I am not arguing that a feminist Justice would have dissented; I agree with the outcome of the case.  The record, as I will discuss, demonstrates that Peter Stanley was involved with his children, shared a household with them, and was concerned for their future.  His marital status should not be cause for depriving him of parental status; only a finding of unfitness should justify that deprivation.

Where the Court and I part company is on the question of why.  The Court justifies its rule on the basis that the father has a right to be treated the same as a mother.  In my view, the parental rights of any person, whether father or mother, should turn on whether the person has a relationship with the child that demonstrates a level of commitment to the child’s care.  Where a person with a formal claim to parenthood, whether through birth, marriage or adoption, has never exercised any commitment to the child’s care, the state should be allowed to disregard that person’s claim to parenthood.

The Court’s focus on equality strikes me as not coincidental, but I’m not sure it was solely gender equality that the justices were thinking about.  In my view, at least some of the justices saw Stanley as part of the Court’s racial justice jurisprudence.  In light of this possibility, it also seems important that members of the Court probably thought Peter Stanley and his family were African-American, as I’ll discuss later.

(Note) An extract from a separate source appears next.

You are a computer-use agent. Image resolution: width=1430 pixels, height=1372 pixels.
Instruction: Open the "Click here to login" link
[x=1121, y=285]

The case is a good example of how claims about racial justice and claims about gender justice may lead to confounding results if not understood and examined contextually.  Empowering Peter Stanley to resist state intervention into his family because of his biological attachment to the children has been interpreted over the years since as empowering all unmarried fathers to be recognized as parents.  Once recognized as a parent, these men have the opportunity to restrict the autonomy of the mothers of their children in parenting decisions such as adoption and custody.  That outcome is inconsistent with preferring involved, committed and caring parents, whether male or female, over others whose connection to a child is solely formal or biological. Ironically, that outcome is hostile, in many cases, to respecting women’s equality.  The risks may be greatest for women of color.

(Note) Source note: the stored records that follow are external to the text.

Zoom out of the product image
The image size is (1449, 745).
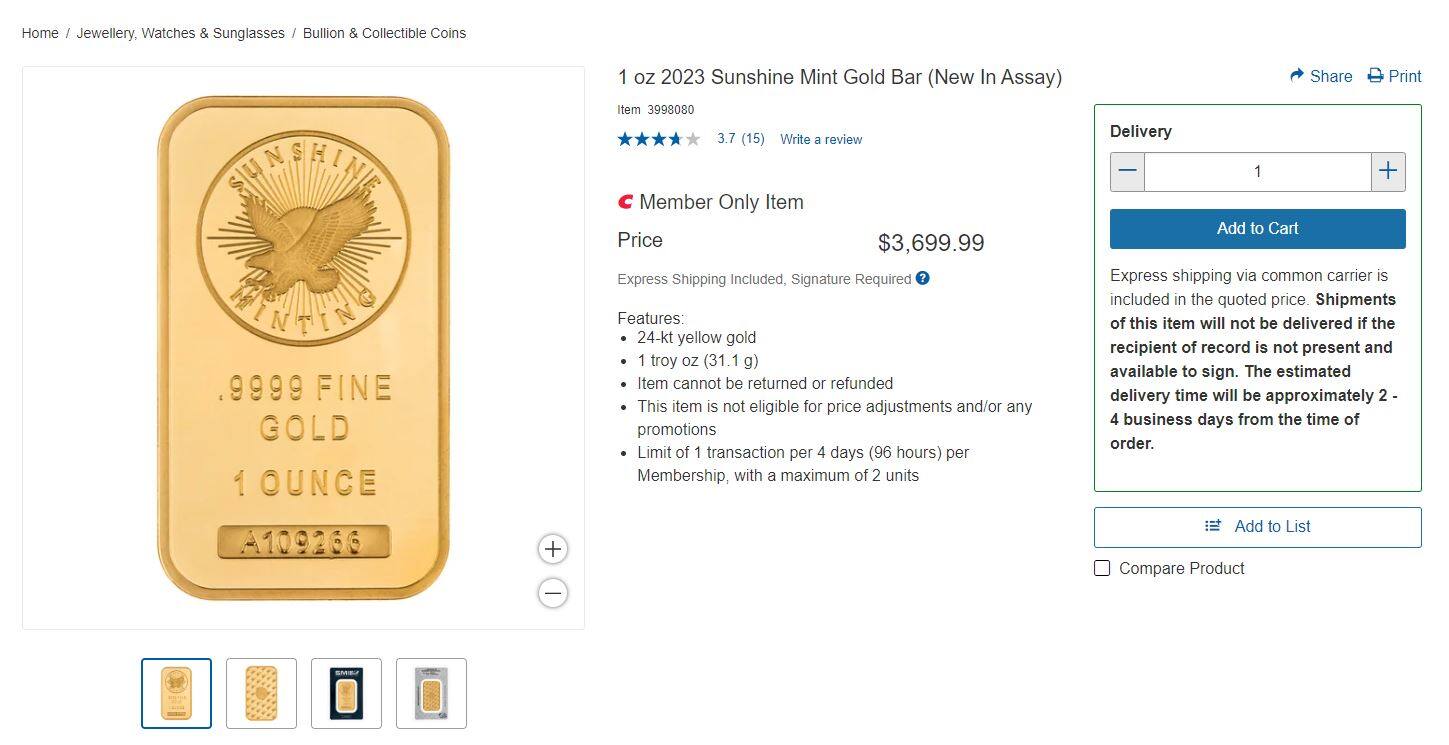coord(552,592)
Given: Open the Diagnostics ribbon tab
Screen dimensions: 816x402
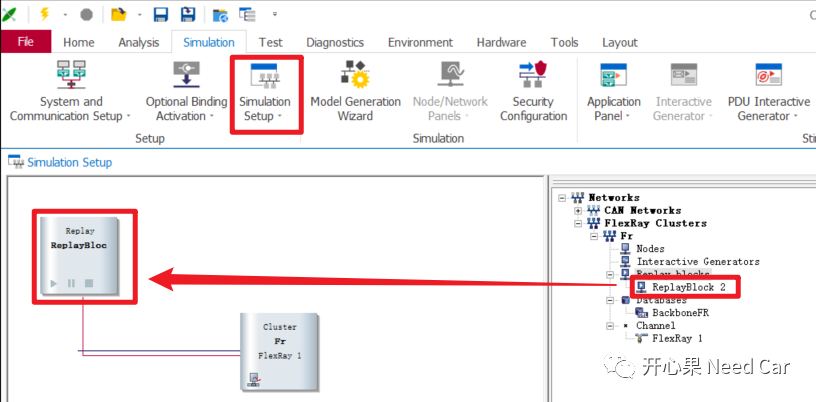Looking at the screenshot, I should [x=335, y=42].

My conclusion is that a relationship-based approach to Stanley’s claims would not have led to a different result for Peter Stanley.  Because a relationship-based approach adds context to the question of who should be recognized as a parent, further, it would help to counter the empowerment of the uninvolved parent that has been the negative legacy of Stanley.

To understand Stanley, it helps to know something about the story of the Stanley family.  The record, however, is scanty.  Here’s what we know from the record and additional research.  Peter and Joan had a long-term relationship and may have believed they were married, although no documentation was ever uncovered.  All accounts show them living together during the last few years before Joan’s death.  For the 17 or so years before that, they lived together continuously or intermittently, depending on whose account is accepted.  Their oldest child was found to be neglected at some point before her mother died.  The two younger children were born in the last few years before Joan’s death, and they were living with Joan and Peter when she died.  We also know that Social Security survivor benefits were paid for the three children, which seems to mean that Joan Stanley earned a salary for some period of time.  Money was tight, at least after Joan’s death.

Here’s some of what the Court’s record does not reveal:  whether Joan or Peter would identify themselves as African-American or European-American, what they did for a living, whether both provided economically to the family, what led to Joan’s early demise, whether Peter cared for her during her illness, and what the oldest child experienced before or after her mother’s death.